Stored records
^^^^^^^^

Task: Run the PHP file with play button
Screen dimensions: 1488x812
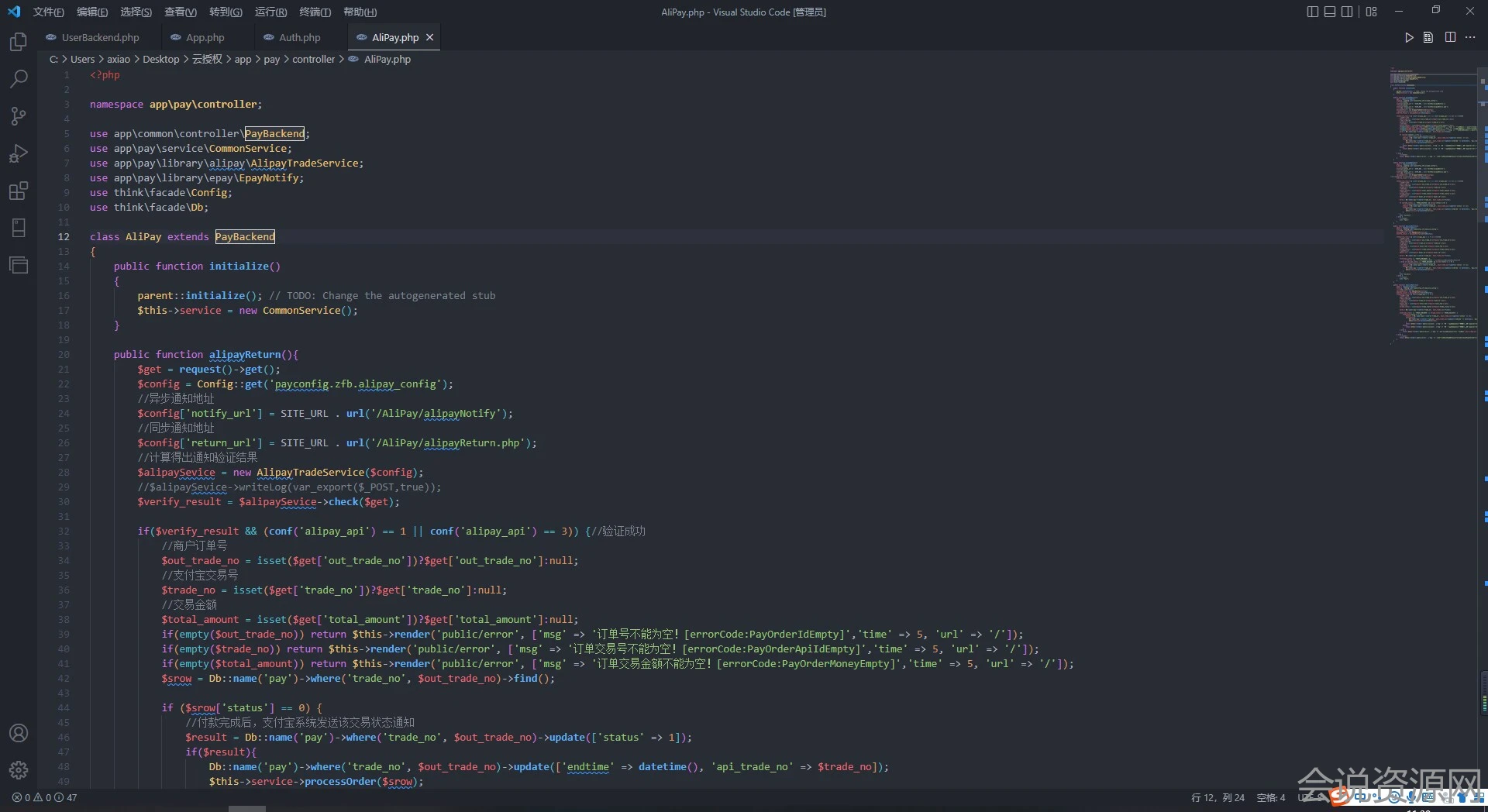Action: (x=1409, y=37)
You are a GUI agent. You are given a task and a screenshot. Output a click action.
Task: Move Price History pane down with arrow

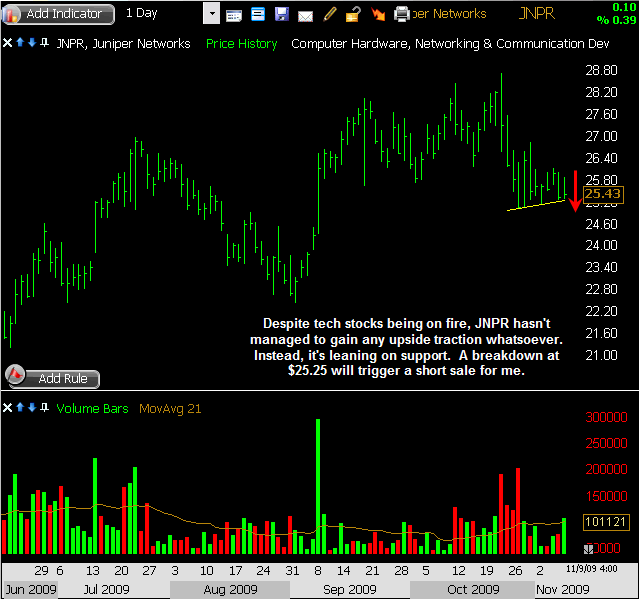[31, 44]
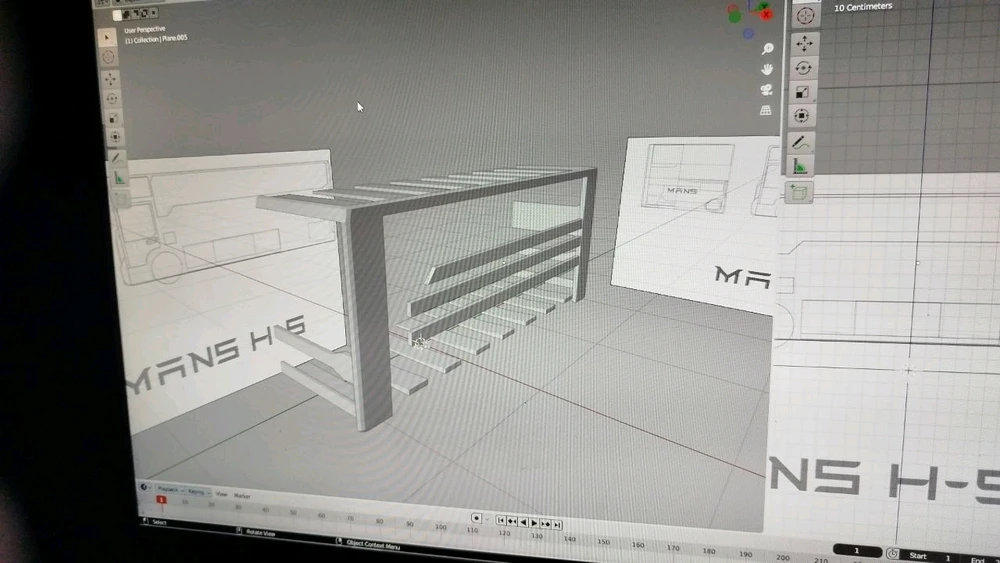Activate the Cursor tool in right viewport
1000x563 pixels.
[806, 16]
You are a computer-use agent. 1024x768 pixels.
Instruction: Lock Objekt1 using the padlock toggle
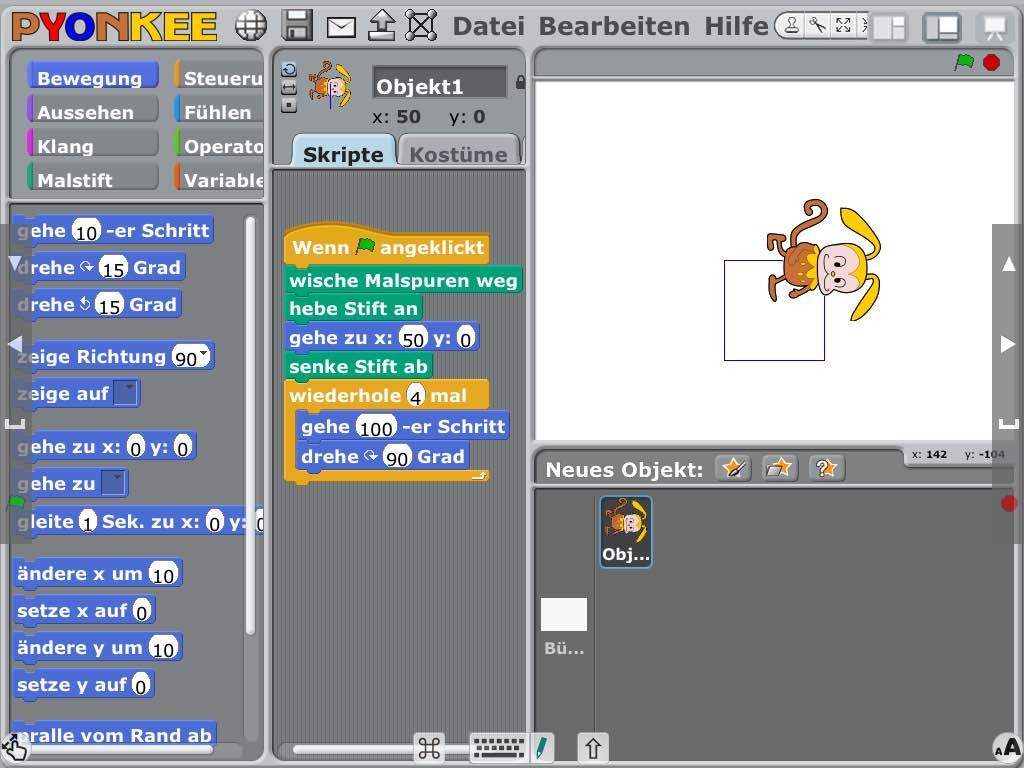click(x=518, y=83)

^^^^^^^^

## Directions for this task
Exactly the lines from the one that contains "Task: Move Price History pane down with arrow" through the final line of the records above are needed, given again word for word, with every picture left out.

## Task solution
Task: Move Price History pane down with arrow

[31, 44]
Activate the Cursor tool in right viewport
1000x563 pixels.
[806, 16]
You are a computer-use agent. 1024x768 pixels.
Instruction: Lock Objekt1 using the padlock toggle
click(x=518, y=83)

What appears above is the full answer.